Interactive visualization of large higher-order tetrahedral data.

摘要

Computational simulations frequently generate solutions defined over very large tetrahedral volume meshes containing many millions of elements. Furthermore, solutions over these meshes may often be expressed using non-linear basis functions. Certain solution techniques, such as discontinuous Galerkin finite element methods, may even produce non-conforming meshes. Such data is difficult to visualize interactively, as it is far too large to fit in memory and many common data reduction techniques, such as mesh simplification, cannot be applied to non-conforming meshes. Common linear interpolation method cannot faithfully and accurately evaluate the non-linear solutions.;In this dissertation we propose novel algorithms to accurately, interactively, and efficiently visualize large higher-order volumetric data sets with non-conforming meshes and discontinuous solution fields, which is an uncovered field so far.
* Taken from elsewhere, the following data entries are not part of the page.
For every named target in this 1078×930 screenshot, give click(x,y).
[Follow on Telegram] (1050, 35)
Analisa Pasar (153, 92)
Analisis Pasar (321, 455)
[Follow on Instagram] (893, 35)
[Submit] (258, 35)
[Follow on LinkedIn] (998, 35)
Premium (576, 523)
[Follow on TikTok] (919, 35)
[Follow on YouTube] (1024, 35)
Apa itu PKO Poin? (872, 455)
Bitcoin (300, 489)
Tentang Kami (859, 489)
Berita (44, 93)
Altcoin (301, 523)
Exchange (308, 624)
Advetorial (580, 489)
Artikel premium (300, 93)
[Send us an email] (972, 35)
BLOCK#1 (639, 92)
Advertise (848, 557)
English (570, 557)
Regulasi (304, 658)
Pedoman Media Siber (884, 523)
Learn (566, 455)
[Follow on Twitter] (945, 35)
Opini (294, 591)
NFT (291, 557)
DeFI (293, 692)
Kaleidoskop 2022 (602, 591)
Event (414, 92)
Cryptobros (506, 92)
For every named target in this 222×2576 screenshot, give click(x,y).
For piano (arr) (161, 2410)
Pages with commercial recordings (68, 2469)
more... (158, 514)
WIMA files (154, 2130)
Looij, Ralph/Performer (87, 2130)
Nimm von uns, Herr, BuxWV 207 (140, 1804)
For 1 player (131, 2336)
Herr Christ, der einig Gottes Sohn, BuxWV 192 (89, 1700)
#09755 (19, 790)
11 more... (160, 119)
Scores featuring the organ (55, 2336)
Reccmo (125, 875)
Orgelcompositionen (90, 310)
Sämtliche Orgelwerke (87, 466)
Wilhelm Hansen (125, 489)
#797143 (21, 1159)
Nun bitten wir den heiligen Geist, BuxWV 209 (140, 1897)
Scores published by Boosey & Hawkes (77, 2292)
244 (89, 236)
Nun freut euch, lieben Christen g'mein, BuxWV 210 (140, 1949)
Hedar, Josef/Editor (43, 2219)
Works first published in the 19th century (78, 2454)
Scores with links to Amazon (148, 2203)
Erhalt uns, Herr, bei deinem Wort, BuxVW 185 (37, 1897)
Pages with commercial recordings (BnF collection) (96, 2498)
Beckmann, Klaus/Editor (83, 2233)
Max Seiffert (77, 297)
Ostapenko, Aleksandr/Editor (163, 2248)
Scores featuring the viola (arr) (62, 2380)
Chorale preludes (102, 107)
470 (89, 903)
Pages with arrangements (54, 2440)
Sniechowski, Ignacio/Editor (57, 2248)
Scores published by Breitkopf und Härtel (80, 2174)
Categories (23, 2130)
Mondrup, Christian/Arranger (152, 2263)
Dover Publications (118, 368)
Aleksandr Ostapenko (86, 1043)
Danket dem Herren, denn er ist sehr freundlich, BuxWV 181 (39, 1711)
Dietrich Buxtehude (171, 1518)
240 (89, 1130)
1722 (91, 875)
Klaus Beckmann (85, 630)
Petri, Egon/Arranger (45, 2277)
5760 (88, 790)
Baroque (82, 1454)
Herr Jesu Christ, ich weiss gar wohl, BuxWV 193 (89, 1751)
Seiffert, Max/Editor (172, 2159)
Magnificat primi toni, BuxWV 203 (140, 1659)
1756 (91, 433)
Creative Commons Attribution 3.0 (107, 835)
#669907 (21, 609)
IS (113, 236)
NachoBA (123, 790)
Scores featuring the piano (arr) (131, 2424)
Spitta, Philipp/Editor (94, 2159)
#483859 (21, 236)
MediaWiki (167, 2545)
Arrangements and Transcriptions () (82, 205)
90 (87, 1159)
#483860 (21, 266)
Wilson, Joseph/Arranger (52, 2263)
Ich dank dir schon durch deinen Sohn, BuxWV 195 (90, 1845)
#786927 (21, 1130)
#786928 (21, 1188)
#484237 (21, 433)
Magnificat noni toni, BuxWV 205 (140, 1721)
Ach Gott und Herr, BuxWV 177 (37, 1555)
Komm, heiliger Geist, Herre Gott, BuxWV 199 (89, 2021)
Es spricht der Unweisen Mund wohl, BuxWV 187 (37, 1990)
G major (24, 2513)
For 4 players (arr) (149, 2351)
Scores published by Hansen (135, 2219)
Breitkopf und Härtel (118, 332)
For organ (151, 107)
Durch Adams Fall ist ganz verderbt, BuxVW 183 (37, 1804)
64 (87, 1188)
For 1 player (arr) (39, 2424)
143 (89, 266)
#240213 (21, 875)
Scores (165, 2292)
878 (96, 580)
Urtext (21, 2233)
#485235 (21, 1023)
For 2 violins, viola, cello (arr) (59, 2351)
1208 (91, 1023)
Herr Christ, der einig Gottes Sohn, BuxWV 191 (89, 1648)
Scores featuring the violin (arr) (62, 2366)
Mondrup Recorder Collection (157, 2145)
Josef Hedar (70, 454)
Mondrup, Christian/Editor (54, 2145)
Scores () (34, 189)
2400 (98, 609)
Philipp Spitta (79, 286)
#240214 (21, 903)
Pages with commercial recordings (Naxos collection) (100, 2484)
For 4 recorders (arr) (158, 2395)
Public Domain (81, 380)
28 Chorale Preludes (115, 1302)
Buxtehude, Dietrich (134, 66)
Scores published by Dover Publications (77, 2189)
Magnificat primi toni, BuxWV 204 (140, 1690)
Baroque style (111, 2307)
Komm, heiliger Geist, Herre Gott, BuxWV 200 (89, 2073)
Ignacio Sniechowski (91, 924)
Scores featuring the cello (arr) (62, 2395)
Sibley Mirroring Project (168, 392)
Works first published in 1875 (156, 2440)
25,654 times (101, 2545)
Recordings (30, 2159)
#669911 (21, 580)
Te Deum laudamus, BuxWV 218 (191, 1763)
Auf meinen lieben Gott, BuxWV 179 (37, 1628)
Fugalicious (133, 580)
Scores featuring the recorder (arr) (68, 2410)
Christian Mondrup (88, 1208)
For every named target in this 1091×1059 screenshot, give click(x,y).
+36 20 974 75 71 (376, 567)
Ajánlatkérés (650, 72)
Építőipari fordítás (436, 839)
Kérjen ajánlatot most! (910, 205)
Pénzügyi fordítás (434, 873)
Our algorithms include accurate pixel-exact surface rendering, interactive point-based volume visualization and efficient feature-based visualization. This dissertation presents our techniques can efficiently render volumes on the order of 20 million tetrahedra with cubic-order polynomial solution data at interactive rates. Our methods are not limited to higher-order tetrahedral data, they can be generalized to other non-linear or linear volumetric data sets as sell.